## Exercise material
########################################

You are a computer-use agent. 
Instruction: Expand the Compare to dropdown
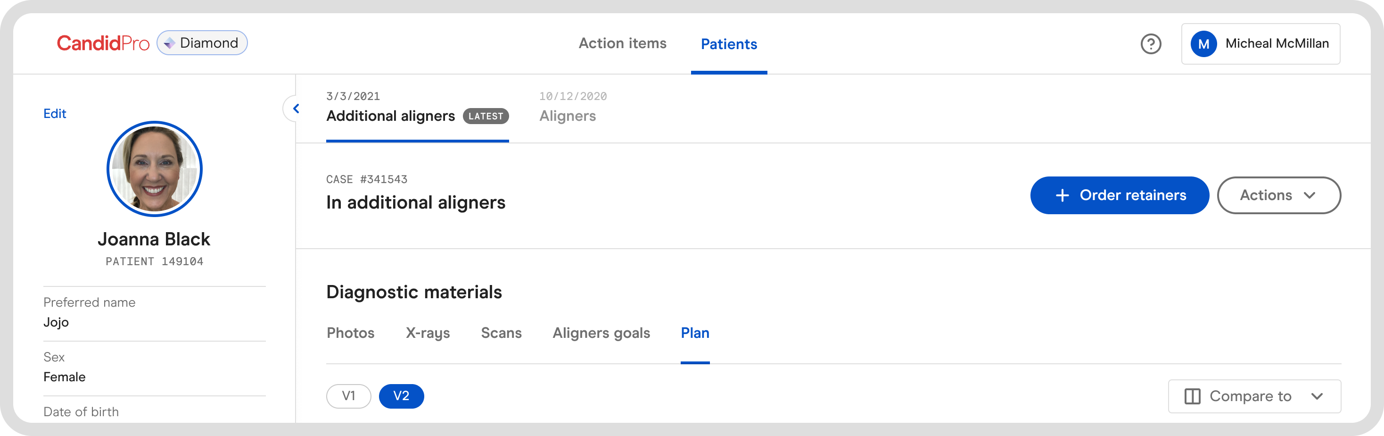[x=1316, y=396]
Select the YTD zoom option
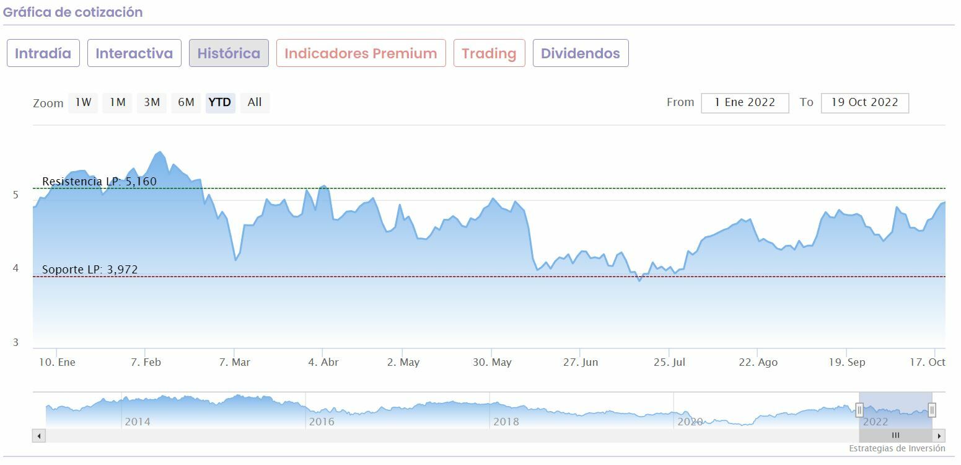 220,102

########################################

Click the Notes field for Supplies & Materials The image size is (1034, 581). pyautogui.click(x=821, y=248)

########################################

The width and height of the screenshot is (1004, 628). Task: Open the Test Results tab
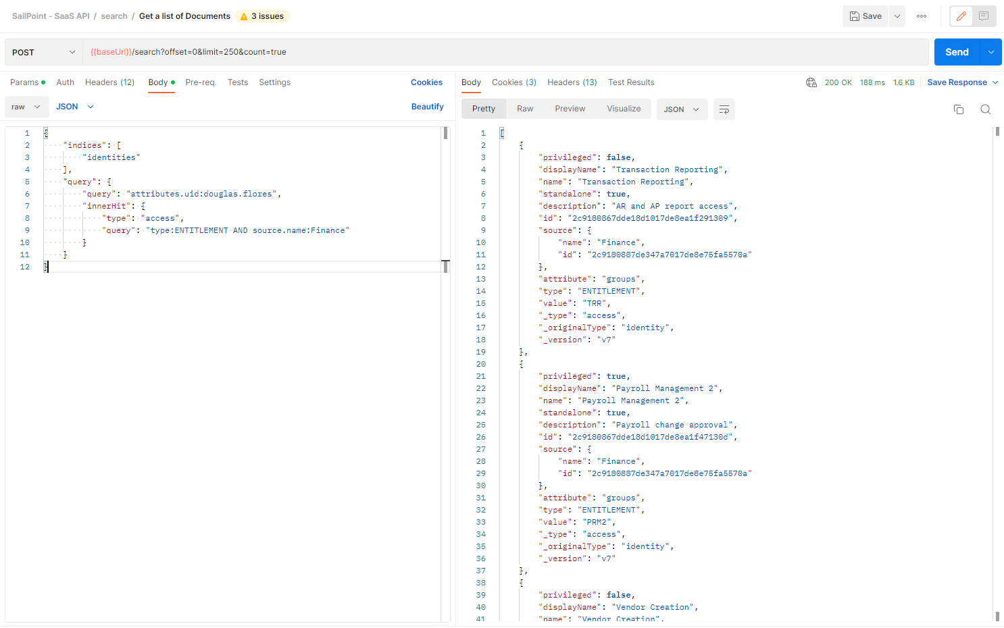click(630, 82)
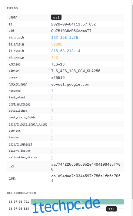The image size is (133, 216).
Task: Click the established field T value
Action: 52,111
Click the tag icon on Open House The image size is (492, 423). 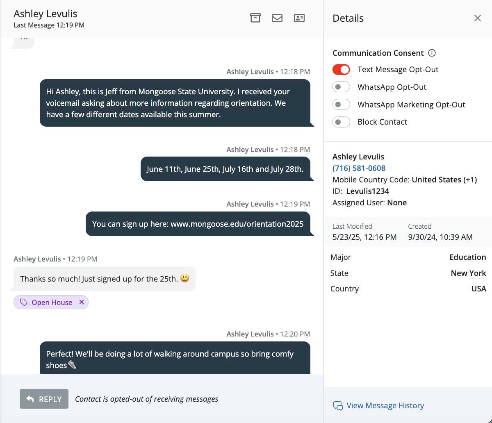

########################################

## Exercise goal
In the data above, retype only the stretch from the line with "The width and" through the line with "Click the tag", word for word, and skip any pictures.

## Answer section
The width and height of the screenshot is (1004, 628). Task: Open the Test Results tab
click(630, 82)
The image size is (133, 216).
Task: Click the established field T value
Action: 52,111
Click the tag icon on Open House The image size is (492, 423). 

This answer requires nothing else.